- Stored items
[Start of Attachment]
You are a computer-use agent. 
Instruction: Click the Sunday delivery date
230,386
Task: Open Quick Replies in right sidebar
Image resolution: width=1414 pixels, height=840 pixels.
[End of Attachment]
[Start of Attachment]
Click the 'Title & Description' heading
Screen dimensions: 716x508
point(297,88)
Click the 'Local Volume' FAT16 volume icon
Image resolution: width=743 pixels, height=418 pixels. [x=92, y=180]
[End of Attachment]
- Instructions to follow
Could you restate word for word the lines above, from the one that contains "Instruction: Click the Sunday delivery date" through the one that contains "Image resolution: width=1414", and no others?

- Your solution
Instruction: Click the Sunday delivery date
230,386
Task: Open Quick Replies in right sidebar
Image resolution: width=1414 pixels, height=840 pixels.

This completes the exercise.